Die einstige Berliner Schülerband Tiefenrausch trat dementsprechend auch bereits zwei Monate nach ihrer Gründung 1997 zum ersten Mal live auf. "Wir hatten eigentlich gar nicht vor, eine Ska-Band zu sein", gibt er zu Protokoll. "Ich fand zwar Konzerte von Bands wie Mother's Pride oder den Butlers toll, aber die Begeisterung für Musik kam bei mir eher durch Gruppen wie Ton Steine Scherben. Es war Zufall, dass die Gitarre auf unseren ersten Liedern häufig Off-Beats spielte." Das Publikum tanzte zu den Off-Beats, und so wurden Tiefenrausch bald heimisch in der Ska-Schublade. Auch zahlenmäßig passte sich die ursprünglich sechsköpfige Bandbesetzung den Standards einer klassischen Ska-Formation an und ist inzwischen auf neun Leute angewachsen. Der Altersdurchschnitt liegt bei Mitte 20 -- der Älteste ist 37, der Jüngste 17 und noch Schüler. Von den Mitgliedern der Ur-Besetzung sind über die Jahre allein Sänger und Schlagzeuger übriggeblieben. Vor allem die vierköpfige Bläsersektion hat bereits einige Wechsel mitgemacht. Einer etwa konvertierte zum Islam und ging nach Damaskus. Im Gegenzug stießen Musiker aus anderen Länder, etwa aus den USA und Argentinien, dazu.

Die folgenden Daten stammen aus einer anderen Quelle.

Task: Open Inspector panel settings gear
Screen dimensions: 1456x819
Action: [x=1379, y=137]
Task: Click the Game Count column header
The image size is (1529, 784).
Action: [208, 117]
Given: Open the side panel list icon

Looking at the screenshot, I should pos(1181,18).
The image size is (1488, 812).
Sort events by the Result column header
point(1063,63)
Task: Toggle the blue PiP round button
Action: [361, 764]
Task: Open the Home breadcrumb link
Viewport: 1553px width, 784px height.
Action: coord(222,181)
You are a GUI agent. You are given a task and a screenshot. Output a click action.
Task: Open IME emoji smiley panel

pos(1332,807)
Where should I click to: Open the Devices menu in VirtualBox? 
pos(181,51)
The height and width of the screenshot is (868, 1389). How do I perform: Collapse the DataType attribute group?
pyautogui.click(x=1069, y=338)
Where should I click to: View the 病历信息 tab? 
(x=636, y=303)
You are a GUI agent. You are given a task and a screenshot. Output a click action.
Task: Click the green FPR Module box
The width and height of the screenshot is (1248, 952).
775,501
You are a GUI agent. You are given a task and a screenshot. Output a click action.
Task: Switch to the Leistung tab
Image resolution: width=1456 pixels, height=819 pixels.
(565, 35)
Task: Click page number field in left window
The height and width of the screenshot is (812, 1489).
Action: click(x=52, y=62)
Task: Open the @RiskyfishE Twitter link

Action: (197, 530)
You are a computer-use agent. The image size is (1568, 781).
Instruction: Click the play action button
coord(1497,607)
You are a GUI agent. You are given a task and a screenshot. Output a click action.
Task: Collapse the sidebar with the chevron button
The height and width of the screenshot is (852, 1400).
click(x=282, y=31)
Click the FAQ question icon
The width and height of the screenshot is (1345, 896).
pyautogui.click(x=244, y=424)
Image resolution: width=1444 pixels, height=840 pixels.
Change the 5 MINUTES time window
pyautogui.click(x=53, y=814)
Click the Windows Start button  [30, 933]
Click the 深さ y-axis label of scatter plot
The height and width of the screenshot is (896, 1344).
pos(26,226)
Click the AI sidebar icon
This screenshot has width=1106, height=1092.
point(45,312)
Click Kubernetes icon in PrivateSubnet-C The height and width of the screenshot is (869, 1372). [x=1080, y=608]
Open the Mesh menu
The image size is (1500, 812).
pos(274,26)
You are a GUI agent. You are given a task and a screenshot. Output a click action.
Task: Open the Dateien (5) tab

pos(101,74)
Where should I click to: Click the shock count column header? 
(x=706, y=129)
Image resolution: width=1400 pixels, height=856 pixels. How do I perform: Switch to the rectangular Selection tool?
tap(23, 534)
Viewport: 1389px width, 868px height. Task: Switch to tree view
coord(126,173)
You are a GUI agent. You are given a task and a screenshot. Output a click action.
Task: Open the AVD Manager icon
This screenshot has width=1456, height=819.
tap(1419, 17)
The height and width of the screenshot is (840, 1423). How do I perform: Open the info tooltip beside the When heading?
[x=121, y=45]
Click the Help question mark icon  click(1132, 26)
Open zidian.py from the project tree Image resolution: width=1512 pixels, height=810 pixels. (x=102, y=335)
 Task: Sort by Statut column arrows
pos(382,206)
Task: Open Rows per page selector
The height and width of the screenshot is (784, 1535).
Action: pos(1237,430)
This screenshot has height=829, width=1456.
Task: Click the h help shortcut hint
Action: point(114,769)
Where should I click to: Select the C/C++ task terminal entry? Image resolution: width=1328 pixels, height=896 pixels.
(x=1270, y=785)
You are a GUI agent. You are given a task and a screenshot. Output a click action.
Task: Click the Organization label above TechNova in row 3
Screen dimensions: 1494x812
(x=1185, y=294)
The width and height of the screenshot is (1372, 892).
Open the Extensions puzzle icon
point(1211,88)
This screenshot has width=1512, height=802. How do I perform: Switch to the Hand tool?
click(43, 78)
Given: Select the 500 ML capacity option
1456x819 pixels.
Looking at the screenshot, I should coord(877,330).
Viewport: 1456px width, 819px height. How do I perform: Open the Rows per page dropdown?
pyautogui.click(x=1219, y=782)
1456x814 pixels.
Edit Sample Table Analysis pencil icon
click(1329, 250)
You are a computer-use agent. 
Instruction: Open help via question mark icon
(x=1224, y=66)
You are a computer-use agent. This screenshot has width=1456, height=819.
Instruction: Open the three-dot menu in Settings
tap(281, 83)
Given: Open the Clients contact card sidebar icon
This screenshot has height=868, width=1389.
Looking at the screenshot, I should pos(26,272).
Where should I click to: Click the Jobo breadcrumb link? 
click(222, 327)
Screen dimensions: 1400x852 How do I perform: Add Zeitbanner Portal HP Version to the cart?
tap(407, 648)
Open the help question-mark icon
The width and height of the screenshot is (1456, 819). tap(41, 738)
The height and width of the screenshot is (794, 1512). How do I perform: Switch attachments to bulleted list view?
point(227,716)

Politik und Party Trotz gestiegener Internationalität bleiben Tiefenrausch fest mit der Stadt Berlin verwurzelt. Davon kündet schon das Cover-Design der neuen CD. Bandname und Heimatstadt werden hier visuell zu einer Einheit verschmolzen: die Spitze des Fernsehturmes ragt aus einem Meer heraus, in der grünblauen Tiefe darunter ziehen Fischschwärme um das Rote Rathaus und den Dom. Berlin unter Wasser. Und dazu ein Albumtitel wie "Heut' ist alles so perfekt"? "Da ist natürlich ein Teil Ironie dabei", gibt der Tiefenrausch-Sänger zu und verweist auf das Stück "Das Kapital", dem die Titelzeile entstammt und das sich mit den Problemen junger, aber auch älterer Menschen befasst, heutzutage auf dem Arbeitsmarkt Fuß zu fassen. Nach Ernst kommt Spaß -- das nächste Lied auf der CD entpuppt sich als Lobpreisung auf des Berliners liebstes Fast Food: "Ein Döner, ein Döner/Macht das Leben schöner". Diverse Auftritte bei linken Demos und Soli-Partys gehören zweifellos zur Live-Sozialisation von Tiefenrausch. Für Ludwig ist die Ska-Musik von solchen Veranstaltungen nicht wegzudenken. Neben der Verbundenheit seiner Band zur linksalternativen Hauptstadtkultur, ist da auch die zur lokalen Ska-Szene - eine der größten weltweit, wie Ludwig zu berichten weiß. Selber hat er sich um diese verdient gemacht, als er 2004 auf seinem eigenen Label Skarorecords den Sampler "Haupstadt-Ska" veröffentlichte. Auf Skarorecords erschien nun auch das aktuelle Tiefenrausch-Album, das dank des Ost-Berliner Vertriebes Buschfunk bundesweit in den Handel gekommen ist. Um auch live im Rest Deutschlands Fuß zu fassen, soll es nun im Sommer eine Tour geben. Das Magister-Studium an der HU wird solange wieder zurück stecken müssen. Doch schließlich muss man Prioritäten setzen. Nach Höhepunkten der bisherigen Tiefenrausch-Laufbahn gefragt, erzählt Ludwig begeistert von einem gemeinsamen Konzert mit ehemaligen Mitgliedern von Ton Steine Scherben am Wochenende zuvor. Mit einstigen Idolen einmal eine Bühne zu teilen - dafür lohnt es sich sicherlich, gelegentlich das ein oder andere Seminar sausen zu lassen.